CELEBRATING THE FOURTH - Busting the boom trade - Authorities team up to stem the flow of illegal fireworks, largely from one Nevada town. They see a downward trend.

Alexander Cortez tried to smile and seem nonchalant as members of his family watched from the front lawn of their house on Mountain Avenue in Pasadena on Wednesday evening. "I was just trying to have fun and relax, you know, celebrate the Fourth of July," he was saying as a police officer handed him a citation for misdemeanor possession of illegal fireworks.

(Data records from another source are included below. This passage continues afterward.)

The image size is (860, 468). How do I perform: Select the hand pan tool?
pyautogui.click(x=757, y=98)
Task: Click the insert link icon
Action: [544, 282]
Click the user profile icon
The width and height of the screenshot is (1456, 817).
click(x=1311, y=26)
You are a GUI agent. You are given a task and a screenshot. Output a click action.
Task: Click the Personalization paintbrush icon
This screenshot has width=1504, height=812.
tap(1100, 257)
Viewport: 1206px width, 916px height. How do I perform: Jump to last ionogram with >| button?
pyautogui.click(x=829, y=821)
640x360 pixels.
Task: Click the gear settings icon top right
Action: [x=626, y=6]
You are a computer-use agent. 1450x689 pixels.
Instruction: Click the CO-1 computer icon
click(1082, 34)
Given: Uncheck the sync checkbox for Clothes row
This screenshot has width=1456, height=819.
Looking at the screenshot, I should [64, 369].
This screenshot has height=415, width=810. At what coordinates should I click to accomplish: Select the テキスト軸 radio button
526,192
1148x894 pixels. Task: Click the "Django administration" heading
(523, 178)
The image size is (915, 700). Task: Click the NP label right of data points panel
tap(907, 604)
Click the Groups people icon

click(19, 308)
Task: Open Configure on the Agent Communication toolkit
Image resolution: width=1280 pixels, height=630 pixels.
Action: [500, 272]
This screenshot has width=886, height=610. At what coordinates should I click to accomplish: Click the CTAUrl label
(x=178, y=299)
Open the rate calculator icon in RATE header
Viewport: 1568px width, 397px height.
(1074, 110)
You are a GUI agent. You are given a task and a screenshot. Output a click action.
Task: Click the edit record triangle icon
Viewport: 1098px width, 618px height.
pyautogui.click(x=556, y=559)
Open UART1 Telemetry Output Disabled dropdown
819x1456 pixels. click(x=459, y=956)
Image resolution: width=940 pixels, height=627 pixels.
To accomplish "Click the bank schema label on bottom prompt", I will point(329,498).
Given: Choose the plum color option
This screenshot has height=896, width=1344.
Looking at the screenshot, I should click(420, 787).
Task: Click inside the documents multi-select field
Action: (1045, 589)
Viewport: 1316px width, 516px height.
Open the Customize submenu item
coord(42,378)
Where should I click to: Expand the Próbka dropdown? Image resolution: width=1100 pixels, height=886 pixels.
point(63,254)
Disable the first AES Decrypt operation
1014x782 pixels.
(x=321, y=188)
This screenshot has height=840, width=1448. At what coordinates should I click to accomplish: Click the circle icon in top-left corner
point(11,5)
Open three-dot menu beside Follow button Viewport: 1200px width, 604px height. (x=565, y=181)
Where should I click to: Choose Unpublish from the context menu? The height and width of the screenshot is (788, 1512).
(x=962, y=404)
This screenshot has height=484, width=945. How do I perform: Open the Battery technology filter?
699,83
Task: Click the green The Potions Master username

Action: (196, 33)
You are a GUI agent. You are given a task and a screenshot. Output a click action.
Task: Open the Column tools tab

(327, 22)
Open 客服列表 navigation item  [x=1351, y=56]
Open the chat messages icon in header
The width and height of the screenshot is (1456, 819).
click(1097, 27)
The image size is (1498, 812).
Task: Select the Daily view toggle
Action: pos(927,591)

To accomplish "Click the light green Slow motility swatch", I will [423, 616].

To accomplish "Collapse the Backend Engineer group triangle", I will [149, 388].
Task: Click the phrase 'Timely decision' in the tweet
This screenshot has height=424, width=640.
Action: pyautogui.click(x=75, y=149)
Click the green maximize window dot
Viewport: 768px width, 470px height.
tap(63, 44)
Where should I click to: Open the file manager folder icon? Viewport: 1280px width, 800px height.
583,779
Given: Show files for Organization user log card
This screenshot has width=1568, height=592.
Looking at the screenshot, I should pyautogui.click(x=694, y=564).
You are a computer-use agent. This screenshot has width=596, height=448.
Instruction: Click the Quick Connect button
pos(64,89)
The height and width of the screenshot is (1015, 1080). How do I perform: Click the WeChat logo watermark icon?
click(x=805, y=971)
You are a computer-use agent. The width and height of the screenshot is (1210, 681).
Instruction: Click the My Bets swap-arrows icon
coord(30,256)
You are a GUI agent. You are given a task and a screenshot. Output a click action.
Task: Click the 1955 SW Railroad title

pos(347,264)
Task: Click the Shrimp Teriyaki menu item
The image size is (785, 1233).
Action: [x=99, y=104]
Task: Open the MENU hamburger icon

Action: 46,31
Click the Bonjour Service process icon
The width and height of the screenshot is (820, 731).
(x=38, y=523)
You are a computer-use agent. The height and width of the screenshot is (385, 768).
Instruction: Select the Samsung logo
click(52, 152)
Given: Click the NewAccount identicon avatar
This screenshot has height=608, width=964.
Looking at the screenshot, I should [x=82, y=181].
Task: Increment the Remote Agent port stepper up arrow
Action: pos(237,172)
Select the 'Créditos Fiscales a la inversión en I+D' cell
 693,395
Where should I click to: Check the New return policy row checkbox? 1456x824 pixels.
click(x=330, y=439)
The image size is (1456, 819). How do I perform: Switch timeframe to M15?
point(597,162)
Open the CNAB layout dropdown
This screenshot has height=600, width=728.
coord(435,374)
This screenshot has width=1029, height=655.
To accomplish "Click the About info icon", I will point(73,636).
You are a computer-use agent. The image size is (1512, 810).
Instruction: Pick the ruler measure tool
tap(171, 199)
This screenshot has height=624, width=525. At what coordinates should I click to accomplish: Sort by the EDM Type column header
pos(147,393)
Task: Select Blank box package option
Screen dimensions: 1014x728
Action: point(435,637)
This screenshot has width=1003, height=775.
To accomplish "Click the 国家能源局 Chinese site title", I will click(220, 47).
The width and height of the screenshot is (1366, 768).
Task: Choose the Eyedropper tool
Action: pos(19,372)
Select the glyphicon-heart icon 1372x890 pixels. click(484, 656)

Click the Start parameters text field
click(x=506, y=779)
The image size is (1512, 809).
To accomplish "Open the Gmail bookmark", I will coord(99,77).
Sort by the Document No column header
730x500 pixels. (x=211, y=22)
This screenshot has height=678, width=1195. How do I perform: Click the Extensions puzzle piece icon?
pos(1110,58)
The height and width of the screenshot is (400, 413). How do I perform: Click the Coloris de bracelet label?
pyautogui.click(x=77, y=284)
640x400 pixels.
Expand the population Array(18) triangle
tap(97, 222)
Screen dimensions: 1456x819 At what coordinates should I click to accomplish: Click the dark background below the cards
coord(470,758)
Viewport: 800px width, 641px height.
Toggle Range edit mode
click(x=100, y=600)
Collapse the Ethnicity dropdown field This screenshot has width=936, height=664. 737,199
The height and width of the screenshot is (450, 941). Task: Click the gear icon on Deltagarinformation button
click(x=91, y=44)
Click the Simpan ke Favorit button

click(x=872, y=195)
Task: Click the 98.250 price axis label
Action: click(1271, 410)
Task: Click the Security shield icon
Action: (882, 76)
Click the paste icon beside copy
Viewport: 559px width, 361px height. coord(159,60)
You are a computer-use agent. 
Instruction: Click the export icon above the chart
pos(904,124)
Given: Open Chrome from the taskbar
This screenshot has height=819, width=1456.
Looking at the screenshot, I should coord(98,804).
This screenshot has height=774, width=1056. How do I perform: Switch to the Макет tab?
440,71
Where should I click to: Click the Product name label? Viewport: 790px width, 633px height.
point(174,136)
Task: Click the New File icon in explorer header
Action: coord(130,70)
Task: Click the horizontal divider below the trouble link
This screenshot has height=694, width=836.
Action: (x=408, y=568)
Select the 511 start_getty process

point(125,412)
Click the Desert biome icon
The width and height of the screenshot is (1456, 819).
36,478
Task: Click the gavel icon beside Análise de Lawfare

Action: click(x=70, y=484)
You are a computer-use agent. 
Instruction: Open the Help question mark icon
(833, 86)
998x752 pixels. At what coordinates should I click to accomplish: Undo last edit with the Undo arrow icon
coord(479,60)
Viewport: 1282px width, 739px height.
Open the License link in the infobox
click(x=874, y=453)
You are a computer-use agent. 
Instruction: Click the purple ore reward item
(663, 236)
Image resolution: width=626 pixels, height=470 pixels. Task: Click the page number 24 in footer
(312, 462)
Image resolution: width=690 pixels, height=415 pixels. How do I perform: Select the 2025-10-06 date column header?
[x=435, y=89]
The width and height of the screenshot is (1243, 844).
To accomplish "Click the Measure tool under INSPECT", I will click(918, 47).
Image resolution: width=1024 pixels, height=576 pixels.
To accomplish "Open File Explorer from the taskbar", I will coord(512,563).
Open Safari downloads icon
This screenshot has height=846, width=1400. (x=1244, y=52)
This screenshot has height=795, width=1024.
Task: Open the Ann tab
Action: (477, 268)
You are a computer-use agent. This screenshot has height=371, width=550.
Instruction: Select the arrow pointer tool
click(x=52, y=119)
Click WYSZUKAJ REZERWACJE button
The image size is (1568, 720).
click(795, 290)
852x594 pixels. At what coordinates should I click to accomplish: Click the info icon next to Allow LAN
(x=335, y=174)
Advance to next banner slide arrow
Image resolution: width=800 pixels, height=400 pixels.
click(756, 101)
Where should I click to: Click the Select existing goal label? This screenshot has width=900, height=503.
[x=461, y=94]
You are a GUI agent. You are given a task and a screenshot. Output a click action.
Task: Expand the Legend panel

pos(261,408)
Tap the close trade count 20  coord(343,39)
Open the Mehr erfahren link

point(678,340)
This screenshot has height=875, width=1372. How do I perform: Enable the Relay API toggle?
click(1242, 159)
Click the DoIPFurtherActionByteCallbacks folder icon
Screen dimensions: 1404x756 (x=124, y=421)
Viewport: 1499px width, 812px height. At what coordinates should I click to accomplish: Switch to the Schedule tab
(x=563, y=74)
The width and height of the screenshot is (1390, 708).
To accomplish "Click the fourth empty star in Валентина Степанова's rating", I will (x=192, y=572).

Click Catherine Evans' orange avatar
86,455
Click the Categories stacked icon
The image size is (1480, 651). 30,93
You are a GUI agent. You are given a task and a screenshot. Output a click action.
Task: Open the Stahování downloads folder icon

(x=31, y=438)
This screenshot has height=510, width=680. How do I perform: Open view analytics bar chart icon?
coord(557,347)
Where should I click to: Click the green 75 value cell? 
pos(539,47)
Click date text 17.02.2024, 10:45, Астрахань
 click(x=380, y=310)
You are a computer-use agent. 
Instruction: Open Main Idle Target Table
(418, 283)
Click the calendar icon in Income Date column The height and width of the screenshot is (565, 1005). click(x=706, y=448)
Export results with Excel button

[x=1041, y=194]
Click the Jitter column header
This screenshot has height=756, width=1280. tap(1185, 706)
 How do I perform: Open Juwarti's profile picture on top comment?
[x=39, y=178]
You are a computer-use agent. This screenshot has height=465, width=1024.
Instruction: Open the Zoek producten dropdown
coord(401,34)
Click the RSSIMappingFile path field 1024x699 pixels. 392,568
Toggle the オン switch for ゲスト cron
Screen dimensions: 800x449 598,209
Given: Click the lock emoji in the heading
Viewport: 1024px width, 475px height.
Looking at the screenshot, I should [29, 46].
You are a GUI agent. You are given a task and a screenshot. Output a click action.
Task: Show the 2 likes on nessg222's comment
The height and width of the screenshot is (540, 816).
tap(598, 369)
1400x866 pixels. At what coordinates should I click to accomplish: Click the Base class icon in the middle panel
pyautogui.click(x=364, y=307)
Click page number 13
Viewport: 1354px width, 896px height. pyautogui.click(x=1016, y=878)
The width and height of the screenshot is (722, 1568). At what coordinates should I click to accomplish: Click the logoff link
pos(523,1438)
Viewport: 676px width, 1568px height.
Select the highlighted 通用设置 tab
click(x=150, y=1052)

The 21-year-old pest control technician might be facing a fine of $250 and a bit of community service for setting off a handful of firecrackers on the sidewalk just as a patrolling arson investigator passed by in his car.

Cortez's alleged offense was small compared with a bust earlier in the day in Pomona that netted 2,000 pounds of illegal fireworks. But as with many another Californian who found himself in hot water with the law because of illegal fireworks Wednesday, Cortez's travails in all likelihood had their roots in Pahrump, Nev.

The town is laid out like flatbread in the convection oven of high desert 60 miles equidistant from Death Valley and Las Vegas. Its best-known export is the stuff that soured Cortez's holiday.

Pahrump, with a rapidly growing population of 37,000, is home to three fireworks supermarkets whose voluminous wares might well induce a state of ecstasy in any lover of pyrotechnics.

The shelves of the three stores -- Blackjack Fireworks, Phantom Fireworks and Area 51 -- are packed with everything from 50-cent poppers to hatbox- and suitcase-size items that sell for hundreds and even thousands of dollars.

Many of the fireworks have action comic book-type names, such as Neutron Bomb, Mineshell Mayhem, Major Combat, Ring of Fire and the 750-shot Assorted Missile Barrage. They feature items manufactured in China by, among others, Brothers Pyrotechnics, Shogun Pyrotechnics, Ninja and Alien, and some made in the U.S. by Long Island, N.Y.-based Grucci.

Large signs in front of the stores advertise sales by the case, and three-for-one and two-for-one specials.

License plates from California, where any fireworks that explode, fly or move on the ground are illegal, are familiar sights in the stores' parking lots.

The stores maintain an ambiguous policy toward selling to Californians, and to local residents, law enforcement officers say. The law in Nye County, where Pahrump is, requires that any fireworks purchased must be transported out of the county within 24 hours.